What’s the issue?
Sometimes it is easy to get caught up in all the intricacies of the publication process; writing up, submitting, revising, re-submitting and so on. Frequently all this effort falls on one or two authors which is a big ask in itself. Understandably, the urge is frequently to close off a chapter as quickly as possible in order to start a new one. Code and data are shrugged off as ‘having served their use’ and end up being stored on a computer somewhere, only to get missplaced or lost in the process of re-filing some ten years down the line.
We have all heard of the importance of commenting and organising your code and data, however we should be focused more on the ‘permanence’ of code and results. I believe that in a global research environment, where we constantly utilise (many times unknowingly) contributions from others amongst us and those from generations before us, that algorithms used in research papers should be made publicly available, even if the data cannot be for confidential reasons. In the very few cases where even the code cannot be disseminated, at the very least snippets of code reproducing some of the results present in a publication should be provided.
There are several advantages of making your code reproducible with little effort on behalf of an external researcher:
- It increases transparency. It is not an assurance that your code is optimal or even correct for that matter. It is an expression of belief in your research, that you would rather have someone re-use your code and find any inconsistencies, if there are any, rather than have something safely tucked away that nobody can investigate.
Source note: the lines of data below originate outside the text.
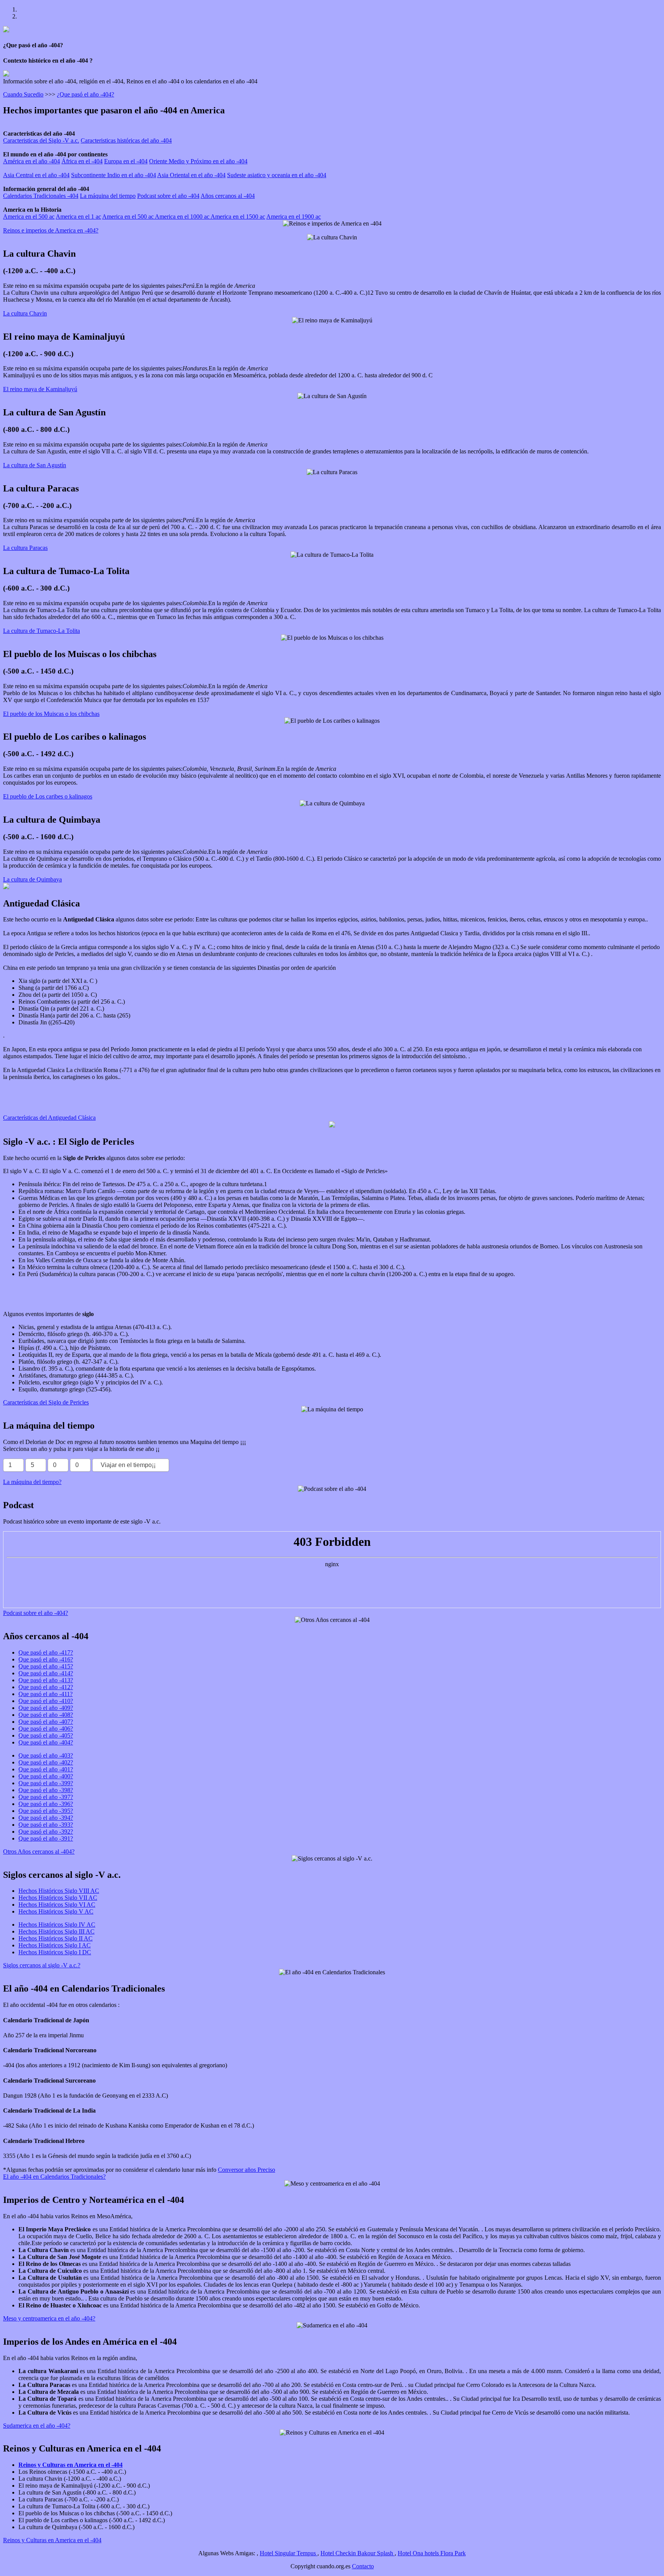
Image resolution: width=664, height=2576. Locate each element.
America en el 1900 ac (293, 216)
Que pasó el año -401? (45, 1769)
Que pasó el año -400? (45, 1776)
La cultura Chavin (25, 313)
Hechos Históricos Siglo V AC (55, 1911)
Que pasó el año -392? (45, 1831)
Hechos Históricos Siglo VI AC (56, 1904)
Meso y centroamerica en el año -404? (49, 2318)
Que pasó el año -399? (45, 1783)
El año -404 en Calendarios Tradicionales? (54, 2176)
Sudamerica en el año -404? (36, 2425)
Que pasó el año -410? (45, 1701)
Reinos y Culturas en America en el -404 (52, 2540)
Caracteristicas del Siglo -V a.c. (41, 140)
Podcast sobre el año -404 (168, 196)
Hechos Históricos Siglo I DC (54, 1952)
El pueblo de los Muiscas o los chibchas (51, 713)
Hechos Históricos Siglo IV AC (56, 1924)
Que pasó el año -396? (45, 1804)
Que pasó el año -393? (45, 1824)
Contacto (363, 2566)
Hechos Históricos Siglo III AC (56, 1931)
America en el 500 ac (29, 216)
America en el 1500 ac (238, 216)
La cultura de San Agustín (34, 465)
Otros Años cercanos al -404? (39, 1851)
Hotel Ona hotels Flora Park (432, 2553)
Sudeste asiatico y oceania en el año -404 (276, 175)
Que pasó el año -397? (45, 1797)
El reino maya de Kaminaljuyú (40, 389)
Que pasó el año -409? (45, 1708)
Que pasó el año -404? (45, 1742)
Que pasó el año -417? (45, 1652)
- It increases trust. Making sure your results can be reproduced with ease shows the fellow researcher that you have nothing to hide and that there were no ‘tricks’ needed to get the required results (or if there was, you can be upfront about them).
- It ensures permanence. It is easy to replicate results from a script file that you coded on your machine, while you have that same machine and when you remember where the file is. But what about 10 years, 20 years down the line? Permanence ensures that if someone questions your methods a decade from now you are still able to provide an answer.
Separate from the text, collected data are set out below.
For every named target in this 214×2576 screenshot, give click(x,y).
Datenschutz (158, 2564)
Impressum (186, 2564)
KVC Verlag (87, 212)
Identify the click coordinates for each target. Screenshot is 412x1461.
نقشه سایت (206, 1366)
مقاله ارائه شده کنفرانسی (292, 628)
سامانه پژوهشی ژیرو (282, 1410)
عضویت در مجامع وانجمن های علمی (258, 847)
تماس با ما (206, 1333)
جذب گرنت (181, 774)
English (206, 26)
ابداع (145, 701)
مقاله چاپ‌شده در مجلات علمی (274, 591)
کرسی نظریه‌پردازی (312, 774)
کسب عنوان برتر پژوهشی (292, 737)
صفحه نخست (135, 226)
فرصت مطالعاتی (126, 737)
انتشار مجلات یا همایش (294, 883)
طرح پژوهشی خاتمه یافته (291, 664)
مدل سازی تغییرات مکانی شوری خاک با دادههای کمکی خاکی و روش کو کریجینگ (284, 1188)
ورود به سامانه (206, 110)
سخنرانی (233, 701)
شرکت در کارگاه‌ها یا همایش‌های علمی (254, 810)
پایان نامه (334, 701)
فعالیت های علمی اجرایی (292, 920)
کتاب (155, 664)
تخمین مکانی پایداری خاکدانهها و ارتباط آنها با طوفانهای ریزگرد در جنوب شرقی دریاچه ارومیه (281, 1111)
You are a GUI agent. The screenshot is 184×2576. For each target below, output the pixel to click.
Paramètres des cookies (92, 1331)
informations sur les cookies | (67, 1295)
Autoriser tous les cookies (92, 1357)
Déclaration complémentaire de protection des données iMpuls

To ensure reproducibility I have come up with a protocol that I try to adhere to whenever possible.
A Reproducibility protocol
The protocol I come with below is specific to the programming language used predominantly at our group, R Software. It is heavily based on the book R Packages: Organize, test, document and share your code by Hadley Wickham.
- Organise your code into self-contained functions and put them into an R package. This is the first and most important step of the reproducibility protocol. If possible write automatic test functions to make sure the interface to the functions is predictable and robust to future modifications. Automatic testing is provided by the package testthat. Packaging functions cannot be under-emphasised; it ensures encapsulation, that they do not implicitly depend on global variables or other script-specific options that may be set.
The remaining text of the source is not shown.